- **Exercise details**
Among the entries below, which lines include the string "computer"? Show each one.

- **Given records**

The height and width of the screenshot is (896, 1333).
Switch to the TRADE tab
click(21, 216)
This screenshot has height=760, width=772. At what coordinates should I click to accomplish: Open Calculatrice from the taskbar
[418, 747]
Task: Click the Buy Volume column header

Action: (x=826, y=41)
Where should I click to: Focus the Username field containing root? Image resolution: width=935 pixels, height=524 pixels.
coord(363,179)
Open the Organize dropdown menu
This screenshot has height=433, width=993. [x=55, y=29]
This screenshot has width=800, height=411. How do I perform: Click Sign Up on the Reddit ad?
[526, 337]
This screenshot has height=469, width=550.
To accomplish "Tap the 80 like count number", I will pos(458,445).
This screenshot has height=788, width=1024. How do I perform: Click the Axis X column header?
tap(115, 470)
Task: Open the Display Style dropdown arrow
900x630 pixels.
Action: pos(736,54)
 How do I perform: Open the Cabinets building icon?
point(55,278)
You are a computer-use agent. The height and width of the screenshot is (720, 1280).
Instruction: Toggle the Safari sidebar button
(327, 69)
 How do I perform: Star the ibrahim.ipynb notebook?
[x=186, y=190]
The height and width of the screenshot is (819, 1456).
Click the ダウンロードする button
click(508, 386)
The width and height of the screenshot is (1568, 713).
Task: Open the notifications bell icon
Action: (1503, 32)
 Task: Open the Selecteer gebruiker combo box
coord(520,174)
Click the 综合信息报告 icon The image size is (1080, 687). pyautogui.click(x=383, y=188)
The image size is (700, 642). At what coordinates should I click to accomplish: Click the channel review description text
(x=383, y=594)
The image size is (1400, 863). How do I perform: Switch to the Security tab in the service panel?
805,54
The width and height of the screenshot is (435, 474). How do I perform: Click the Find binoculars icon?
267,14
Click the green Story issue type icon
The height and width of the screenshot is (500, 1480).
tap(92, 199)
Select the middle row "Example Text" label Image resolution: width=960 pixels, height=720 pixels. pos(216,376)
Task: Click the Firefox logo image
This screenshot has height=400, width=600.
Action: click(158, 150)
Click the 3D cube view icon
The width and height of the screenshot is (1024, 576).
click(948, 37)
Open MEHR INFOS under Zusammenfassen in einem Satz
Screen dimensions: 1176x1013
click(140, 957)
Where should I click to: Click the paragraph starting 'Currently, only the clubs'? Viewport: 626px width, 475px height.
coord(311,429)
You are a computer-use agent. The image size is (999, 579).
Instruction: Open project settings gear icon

- **Solution**
You are a computer-use agent. The height and width of the screenshot is (720, 1280).
You are a computer-use agent. The image size is (999, 579).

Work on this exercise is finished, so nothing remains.